Foto: Alice Shalvi (kedua dari kanan) pada Rapat Dewan Dana Israel Baru di Tel Aviv, Februari 2020. © NIF
Taruhan Debora
Pada tahun 2000 Alice Shalvi datang pada kunjungan pertamanya ke Jerman sejak pelariannya pada tahun 1934. Dia dipenuhi dengan gentar dan ketakutan. Tapi dia menemukan Jerman yang berubah dan bisa berdamai dengannya. Dalam perjalanan ini ia juga bertemu dengan para pendiri Bet Debora, Lara Dämmig, Monika Herweg dan Elisa Klapheck, dan terkesan dengan antusiasme dan visi mereka tentang pembaruan Yudaisme di Eropa setelah jatuhnya rezim komunis dan peran perempuan dalam perkembangan ini. Shalvi setuju untuk berpartisipasi dalam Konferensi Bet Debora kedua, yang berlangsung di Berlin pada tahun 2001. Di sana dia mengenal kekayaan Yudaisme Eropa.
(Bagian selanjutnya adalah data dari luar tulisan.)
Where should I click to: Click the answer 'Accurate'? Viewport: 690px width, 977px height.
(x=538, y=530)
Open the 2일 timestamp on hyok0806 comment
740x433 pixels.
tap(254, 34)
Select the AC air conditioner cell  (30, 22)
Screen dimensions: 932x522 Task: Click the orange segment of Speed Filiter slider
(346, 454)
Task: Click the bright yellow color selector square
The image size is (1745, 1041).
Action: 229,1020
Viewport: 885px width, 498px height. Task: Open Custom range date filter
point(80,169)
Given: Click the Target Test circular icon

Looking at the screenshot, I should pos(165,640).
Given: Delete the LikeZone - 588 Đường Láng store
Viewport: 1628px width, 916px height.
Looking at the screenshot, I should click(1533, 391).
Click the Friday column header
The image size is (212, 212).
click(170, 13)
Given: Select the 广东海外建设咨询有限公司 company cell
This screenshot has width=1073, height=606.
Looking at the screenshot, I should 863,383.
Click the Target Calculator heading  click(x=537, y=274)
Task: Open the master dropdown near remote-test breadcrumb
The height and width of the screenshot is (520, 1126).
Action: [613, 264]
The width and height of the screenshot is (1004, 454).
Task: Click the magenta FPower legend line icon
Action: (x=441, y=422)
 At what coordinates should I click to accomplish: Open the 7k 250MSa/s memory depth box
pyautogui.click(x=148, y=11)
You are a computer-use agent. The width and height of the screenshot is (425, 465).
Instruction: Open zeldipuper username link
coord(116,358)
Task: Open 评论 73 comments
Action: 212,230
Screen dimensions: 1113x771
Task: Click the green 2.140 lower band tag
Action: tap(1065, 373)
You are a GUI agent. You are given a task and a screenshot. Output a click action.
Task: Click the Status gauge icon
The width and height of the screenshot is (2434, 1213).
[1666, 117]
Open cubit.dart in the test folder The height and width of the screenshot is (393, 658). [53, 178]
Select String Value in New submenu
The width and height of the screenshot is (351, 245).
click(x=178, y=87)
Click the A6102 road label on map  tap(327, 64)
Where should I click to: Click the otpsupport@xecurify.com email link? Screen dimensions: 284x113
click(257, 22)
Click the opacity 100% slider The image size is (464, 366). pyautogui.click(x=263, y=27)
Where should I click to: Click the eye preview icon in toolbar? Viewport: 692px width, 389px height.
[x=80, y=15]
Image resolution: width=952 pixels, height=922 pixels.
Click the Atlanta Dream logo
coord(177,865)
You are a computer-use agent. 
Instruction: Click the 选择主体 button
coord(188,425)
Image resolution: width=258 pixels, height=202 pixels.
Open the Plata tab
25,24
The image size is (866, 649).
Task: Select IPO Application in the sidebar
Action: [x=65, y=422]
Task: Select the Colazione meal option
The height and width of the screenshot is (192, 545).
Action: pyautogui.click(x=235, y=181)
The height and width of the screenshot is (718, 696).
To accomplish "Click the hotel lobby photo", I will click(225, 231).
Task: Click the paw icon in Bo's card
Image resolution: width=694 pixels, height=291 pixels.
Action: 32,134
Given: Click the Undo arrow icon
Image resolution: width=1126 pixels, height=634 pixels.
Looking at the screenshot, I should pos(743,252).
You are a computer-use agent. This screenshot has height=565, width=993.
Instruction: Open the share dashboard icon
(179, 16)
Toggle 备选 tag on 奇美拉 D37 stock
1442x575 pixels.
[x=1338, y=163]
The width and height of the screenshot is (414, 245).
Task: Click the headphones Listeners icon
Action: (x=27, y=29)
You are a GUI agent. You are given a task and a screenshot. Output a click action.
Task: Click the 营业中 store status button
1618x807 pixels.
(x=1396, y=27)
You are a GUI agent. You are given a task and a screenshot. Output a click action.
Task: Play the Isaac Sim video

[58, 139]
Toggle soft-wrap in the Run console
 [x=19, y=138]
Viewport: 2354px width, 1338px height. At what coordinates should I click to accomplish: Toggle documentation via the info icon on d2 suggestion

Sejauh ini dia telah mengenal Yudaisme Inggris, Israel dan Amerika, tetapi tidak ada komunitas Yahudi Eropa pasca-Holocaust. Dia tidak menyadari betapa bersemangatnya Yudaisme ini dan seberapa banyak kreativitas dan energi dapat ditemukan di antara wanita Yahudi Eropa. Dia juga datang ke konferensi kemudian. Dengan pengetahuannya yang kaya tentang Yudaisme, kelincahan dan antusiasmenya terhadap ide-ide baru, dia adalah salah satu mentor Bet Debora.